第五章

オフィスやビルのエントランスを中心としたデザイン・施工管理業務を主とし、近年、デザインに力を入れており東証一部上場を成し遂げたばかりの中小企業。株式会社SUNDESIGNにデザイナーとして私は就職した。

同期は私を含めた十人で、営業、施工管理、デザインチームにそれぞれ配属になった。私がこの会社を選んだ理由は、入社一年目でも率先してデザインに携わることができると会社説明会で話を聞いたから。

「二次会まで一緒に行きません?」

入社前の顔合わせがあり、社長からの有難いお言葉をいただきながらの会食の後、私は佐々木雄大に声を掛けた。佐々木は私と同じデザイナー枠で入社した同期の一人。佐々木は私の言葉が聞こえなかったのか社長のもとへ駆け寄って、二次会会場までの道のり、始終話しかけていた。

一瞬目があったように思ったが、それほど気にするものでもないことだと他の同期たちと当たり障りのない会話をして後に続いた社長の自慢話を持ち上げ、褒めちぎる。

私は胡麻をするのが苦手だったが、愛嬌を振りまき、場の雰囲気に合わせるのだけは一流だった。満足気に帰ってゆく社長の背中を全員で見送っている間、私は家に帰って録画していた恋愛ドラマを観るのが待ち遠しくて、下げた頭を誰よりも早く上げた。

最後まで頭を上げなかったのは佐々木だった。私が足早に駅の方へ向かおうとすると、佐々木に腕を掴まれ引き止められる。

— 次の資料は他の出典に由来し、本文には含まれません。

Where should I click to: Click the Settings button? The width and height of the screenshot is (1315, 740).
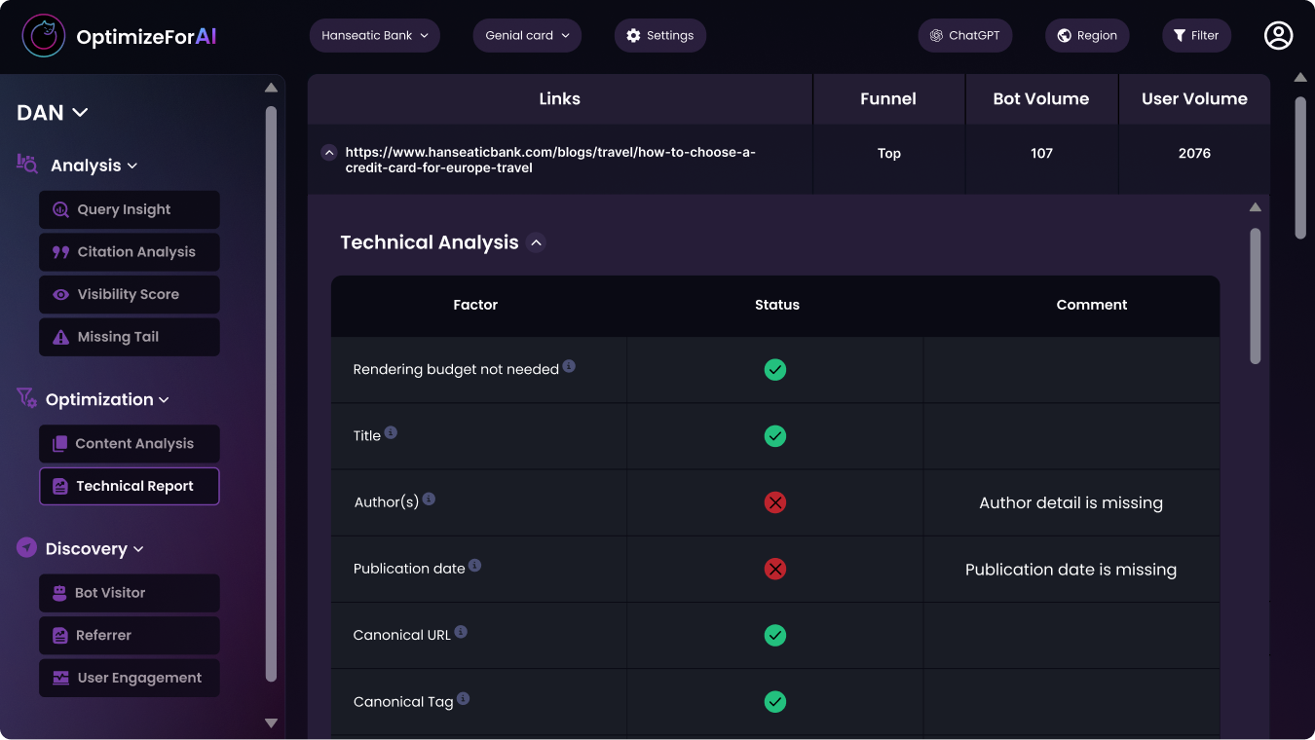coord(659,36)
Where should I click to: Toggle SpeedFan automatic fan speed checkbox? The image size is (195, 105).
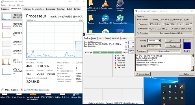click(x=130, y=51)
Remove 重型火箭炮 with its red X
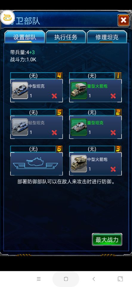The image size is (132, 287). [113, 96]
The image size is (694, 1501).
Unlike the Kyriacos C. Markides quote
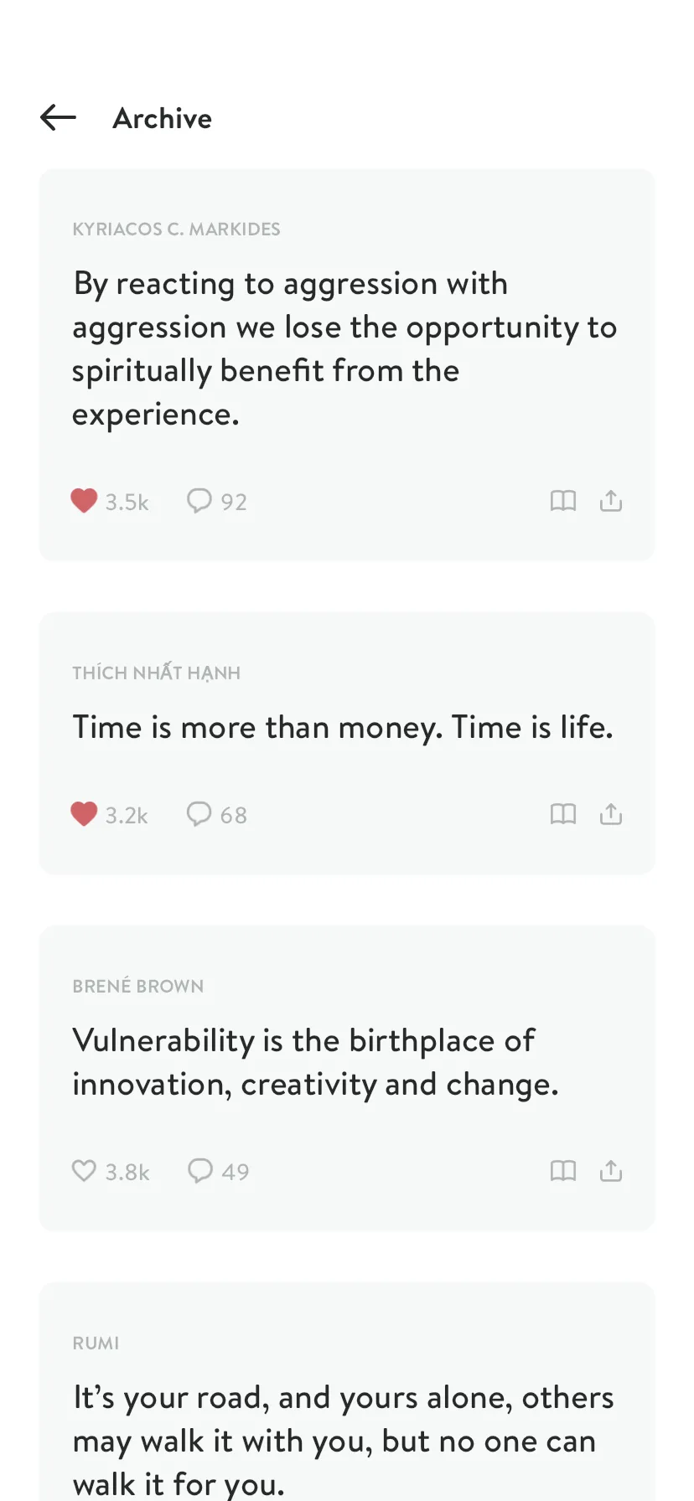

「社長が言っていたように仕事とプライベート一緒にするぞ。これから同期みんなで親睦会だ」

「え、今から? もう終電だけど」

「まだ仕事が始まるわけでもないし明日は休みだろ。お前らも行くだろ?」

同期たちもお酒が回っているせいか朝まで飲む気でいた。それでも私は「朝が早いから」と終電に乗った。

休日は田所さんが遊びに来る。都内への引っ越しも手伝ってくれた。家賃も払うと言ってくれたが、何かあって揉めた時のことを考えると丁寧にお断りをした。電車に揺られながら携帯を開くと同期のライン通知が溜まっている。飲み会で撮った写真がたくさん送られてきた。

長文のラインが何件か続く中、落ち着いた頃合いで「お疲れ様です。本日はありがとうございました」とだけ返す。新着ラインに「介護で明日は行けなくなった」と田所さんから連絡が入っていた。